**Records shown**:
══════════

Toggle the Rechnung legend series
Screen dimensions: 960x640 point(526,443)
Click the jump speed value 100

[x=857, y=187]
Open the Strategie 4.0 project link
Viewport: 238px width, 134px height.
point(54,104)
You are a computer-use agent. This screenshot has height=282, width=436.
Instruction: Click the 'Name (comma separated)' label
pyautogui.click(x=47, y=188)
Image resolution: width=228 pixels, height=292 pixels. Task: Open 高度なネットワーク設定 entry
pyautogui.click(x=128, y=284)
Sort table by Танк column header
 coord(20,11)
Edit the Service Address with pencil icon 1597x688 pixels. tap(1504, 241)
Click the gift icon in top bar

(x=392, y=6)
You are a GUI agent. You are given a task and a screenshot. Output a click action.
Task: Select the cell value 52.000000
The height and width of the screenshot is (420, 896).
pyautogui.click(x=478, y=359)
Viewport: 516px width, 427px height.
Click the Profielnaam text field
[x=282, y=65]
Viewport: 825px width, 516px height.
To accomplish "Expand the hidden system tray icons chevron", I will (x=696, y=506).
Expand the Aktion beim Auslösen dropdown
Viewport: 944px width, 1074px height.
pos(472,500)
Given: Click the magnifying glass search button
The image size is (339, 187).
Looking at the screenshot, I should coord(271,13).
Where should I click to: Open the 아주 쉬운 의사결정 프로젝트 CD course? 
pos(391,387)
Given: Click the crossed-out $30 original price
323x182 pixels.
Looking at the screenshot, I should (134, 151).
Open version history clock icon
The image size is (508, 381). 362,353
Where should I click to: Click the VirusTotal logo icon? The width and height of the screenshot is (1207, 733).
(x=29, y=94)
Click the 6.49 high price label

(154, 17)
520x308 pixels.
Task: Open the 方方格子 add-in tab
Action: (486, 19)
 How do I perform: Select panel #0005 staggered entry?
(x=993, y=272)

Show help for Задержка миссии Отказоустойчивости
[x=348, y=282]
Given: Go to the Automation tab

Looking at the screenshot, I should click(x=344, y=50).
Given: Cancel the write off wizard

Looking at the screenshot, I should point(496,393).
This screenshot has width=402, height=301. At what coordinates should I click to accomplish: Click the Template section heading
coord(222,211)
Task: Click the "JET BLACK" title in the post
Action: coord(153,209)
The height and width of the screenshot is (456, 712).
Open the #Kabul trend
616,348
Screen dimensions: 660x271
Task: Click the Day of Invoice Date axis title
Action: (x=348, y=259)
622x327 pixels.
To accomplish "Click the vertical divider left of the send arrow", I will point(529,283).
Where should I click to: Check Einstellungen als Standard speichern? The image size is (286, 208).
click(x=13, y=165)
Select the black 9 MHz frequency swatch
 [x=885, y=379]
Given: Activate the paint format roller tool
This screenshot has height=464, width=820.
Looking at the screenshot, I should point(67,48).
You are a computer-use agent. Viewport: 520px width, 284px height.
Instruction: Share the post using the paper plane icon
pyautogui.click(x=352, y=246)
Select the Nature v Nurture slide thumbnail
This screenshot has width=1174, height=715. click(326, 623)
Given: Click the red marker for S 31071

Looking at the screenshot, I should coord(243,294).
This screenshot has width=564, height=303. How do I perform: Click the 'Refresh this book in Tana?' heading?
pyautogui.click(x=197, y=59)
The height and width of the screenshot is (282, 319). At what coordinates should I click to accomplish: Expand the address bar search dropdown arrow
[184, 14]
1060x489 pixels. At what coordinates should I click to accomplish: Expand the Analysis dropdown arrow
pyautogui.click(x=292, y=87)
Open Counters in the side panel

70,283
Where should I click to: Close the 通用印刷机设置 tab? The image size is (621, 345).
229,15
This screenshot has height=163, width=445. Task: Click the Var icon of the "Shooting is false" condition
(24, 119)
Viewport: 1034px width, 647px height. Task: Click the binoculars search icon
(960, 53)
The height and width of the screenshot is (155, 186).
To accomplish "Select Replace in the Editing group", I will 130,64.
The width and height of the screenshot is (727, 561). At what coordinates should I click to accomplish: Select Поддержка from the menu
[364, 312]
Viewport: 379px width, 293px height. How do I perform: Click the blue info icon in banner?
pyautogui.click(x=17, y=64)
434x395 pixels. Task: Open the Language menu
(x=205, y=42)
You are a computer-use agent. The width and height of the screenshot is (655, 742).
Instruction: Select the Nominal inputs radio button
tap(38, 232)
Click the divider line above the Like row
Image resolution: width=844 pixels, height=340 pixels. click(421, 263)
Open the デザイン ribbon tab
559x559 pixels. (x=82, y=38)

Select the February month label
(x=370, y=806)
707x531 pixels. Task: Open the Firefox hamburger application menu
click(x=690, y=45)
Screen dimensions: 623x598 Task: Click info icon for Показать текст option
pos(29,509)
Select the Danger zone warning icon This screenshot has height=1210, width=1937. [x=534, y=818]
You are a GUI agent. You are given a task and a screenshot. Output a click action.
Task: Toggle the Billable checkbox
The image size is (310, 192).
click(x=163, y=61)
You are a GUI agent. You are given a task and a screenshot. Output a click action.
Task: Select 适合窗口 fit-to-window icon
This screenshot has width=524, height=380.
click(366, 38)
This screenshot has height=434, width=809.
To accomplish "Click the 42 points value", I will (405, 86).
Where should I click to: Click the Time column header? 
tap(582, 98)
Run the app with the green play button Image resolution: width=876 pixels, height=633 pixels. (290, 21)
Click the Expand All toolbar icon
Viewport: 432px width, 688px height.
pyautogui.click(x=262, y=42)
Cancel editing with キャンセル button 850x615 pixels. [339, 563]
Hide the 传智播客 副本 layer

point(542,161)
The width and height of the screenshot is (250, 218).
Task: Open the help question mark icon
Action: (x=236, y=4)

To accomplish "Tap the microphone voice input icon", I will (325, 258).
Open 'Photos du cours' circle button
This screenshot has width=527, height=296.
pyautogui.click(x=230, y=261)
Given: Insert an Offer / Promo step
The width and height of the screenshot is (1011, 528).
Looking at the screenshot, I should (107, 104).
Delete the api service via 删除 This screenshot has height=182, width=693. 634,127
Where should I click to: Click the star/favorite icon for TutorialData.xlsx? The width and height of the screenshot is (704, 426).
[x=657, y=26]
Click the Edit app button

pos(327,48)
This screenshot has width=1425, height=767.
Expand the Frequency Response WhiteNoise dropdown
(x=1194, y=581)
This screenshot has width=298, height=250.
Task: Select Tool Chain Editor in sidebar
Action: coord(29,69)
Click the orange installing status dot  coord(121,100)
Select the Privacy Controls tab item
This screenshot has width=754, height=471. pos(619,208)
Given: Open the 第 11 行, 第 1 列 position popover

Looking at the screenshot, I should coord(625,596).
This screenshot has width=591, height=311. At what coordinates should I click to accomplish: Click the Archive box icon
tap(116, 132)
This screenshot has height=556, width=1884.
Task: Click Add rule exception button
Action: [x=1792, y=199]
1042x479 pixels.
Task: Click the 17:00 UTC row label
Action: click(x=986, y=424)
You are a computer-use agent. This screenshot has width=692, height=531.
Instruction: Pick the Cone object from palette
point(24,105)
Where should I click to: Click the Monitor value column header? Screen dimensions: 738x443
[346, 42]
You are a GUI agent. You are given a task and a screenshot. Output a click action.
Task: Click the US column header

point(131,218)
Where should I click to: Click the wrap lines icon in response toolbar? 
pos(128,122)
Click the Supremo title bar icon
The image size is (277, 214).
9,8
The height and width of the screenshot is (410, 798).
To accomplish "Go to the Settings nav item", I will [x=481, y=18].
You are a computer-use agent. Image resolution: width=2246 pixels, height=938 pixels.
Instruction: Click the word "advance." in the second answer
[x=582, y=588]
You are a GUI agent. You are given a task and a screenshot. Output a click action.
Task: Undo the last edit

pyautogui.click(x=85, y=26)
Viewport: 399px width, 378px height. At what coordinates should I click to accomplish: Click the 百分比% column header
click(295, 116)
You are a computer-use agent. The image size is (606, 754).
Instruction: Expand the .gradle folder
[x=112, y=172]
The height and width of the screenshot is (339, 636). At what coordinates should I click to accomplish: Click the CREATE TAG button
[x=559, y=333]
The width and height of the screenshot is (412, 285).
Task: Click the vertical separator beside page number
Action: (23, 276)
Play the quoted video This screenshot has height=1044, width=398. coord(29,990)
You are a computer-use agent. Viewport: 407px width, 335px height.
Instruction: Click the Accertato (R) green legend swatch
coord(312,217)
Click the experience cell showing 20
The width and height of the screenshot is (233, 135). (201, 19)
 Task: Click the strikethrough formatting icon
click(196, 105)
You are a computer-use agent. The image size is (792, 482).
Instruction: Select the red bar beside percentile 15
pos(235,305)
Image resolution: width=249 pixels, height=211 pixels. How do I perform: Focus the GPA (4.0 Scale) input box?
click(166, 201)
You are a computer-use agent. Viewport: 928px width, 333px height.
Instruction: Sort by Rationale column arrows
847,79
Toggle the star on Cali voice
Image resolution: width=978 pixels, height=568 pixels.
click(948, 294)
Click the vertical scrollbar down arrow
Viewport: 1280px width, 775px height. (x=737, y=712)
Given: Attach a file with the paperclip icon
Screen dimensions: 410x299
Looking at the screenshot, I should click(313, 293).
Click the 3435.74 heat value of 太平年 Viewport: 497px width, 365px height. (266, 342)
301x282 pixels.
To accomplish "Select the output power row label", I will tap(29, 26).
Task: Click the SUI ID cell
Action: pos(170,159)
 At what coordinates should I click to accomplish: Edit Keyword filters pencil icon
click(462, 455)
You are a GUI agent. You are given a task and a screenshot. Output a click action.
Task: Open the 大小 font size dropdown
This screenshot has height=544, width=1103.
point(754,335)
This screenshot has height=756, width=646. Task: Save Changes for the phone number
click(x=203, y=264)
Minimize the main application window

══════════

With the line containing "Click the vertical scrollbar down arrow" as the first and the final line of the entries above as the last, write out that span exactly and nothing more.

Click the vertical scrollbar down arrow
Viewport: 1280px width, 775px height. (x=737, y=712)
Given: Attach a file with the paperclip icon
Screen dimensions: 410x299
Looking at the screenshot, I should click(313, 293).
Click the 3435.74 heat value of 太平年 Viewport: 497px width, 365px height. (266, 342)
301x282 pixels.
To accomplish "Select the output power row label", I will tap(29, 26).
Task: Click the SUI ID cell
Action: pos(170,159)
 At what coordinates should I click to accomplish: Edit Keyword filters pencil icon
click(462, 455)
You are a GUI agent. You are given a task and a screenshot. Output a click action.
Task: Open the 大小 font size dropdown
This screenshot has height=544, width=1103.
point(754,335)
This screenshot has height=756, width=646. Task: Save Changes for the phone number
click(x=203, y=264)
Minimize the main application window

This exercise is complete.